## YOUR GOAL
Could you repeat the records below exactly, without the pictures?

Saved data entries
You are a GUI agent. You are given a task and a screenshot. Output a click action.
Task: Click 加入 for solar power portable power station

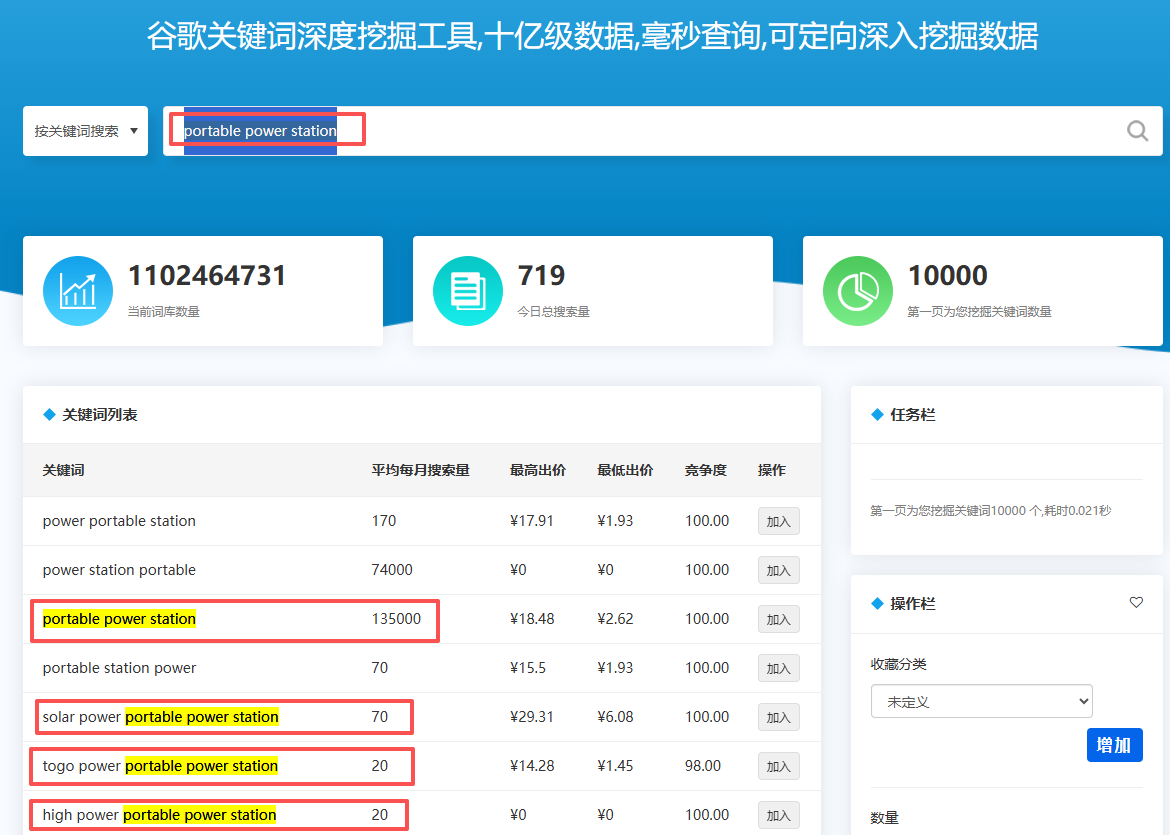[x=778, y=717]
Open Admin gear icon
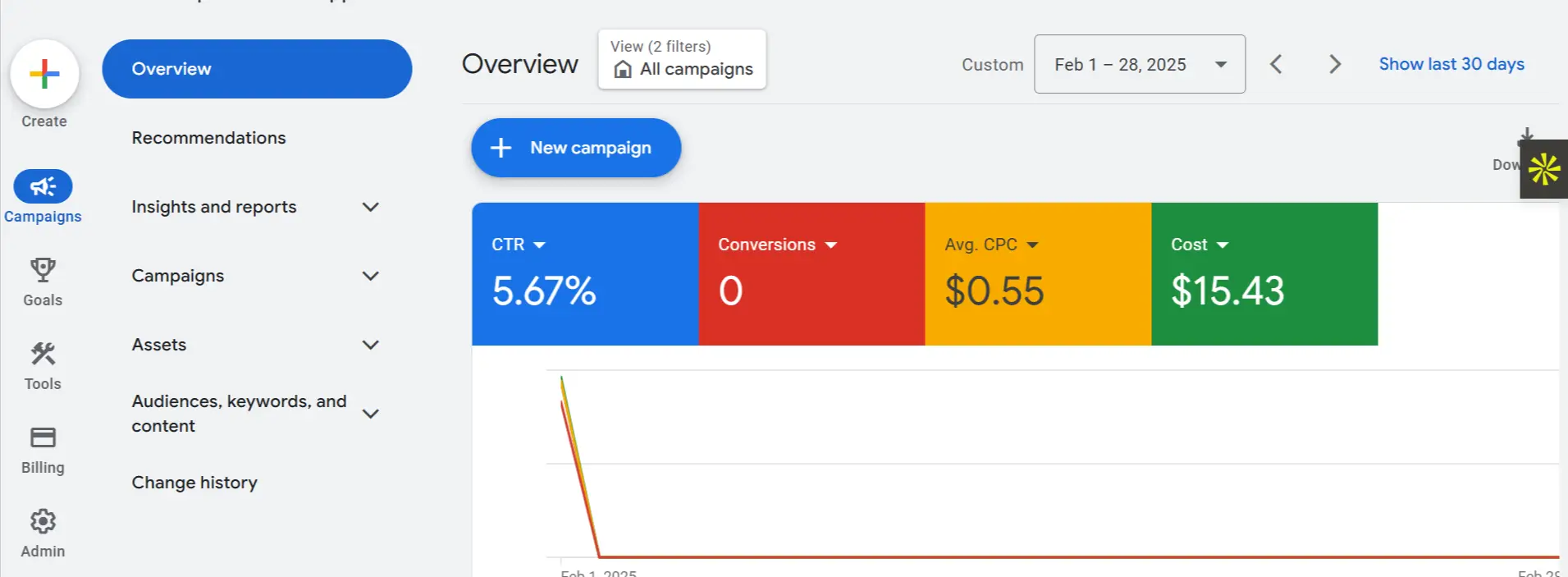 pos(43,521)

## SOLUTION BELOW
You are a GUI agent. You are given a task and a screenshot. Output a click action.
Task: Click 加入 for solar power portable power station

[x=778, y=717]
Open Admin gear icon
 pos(43,521)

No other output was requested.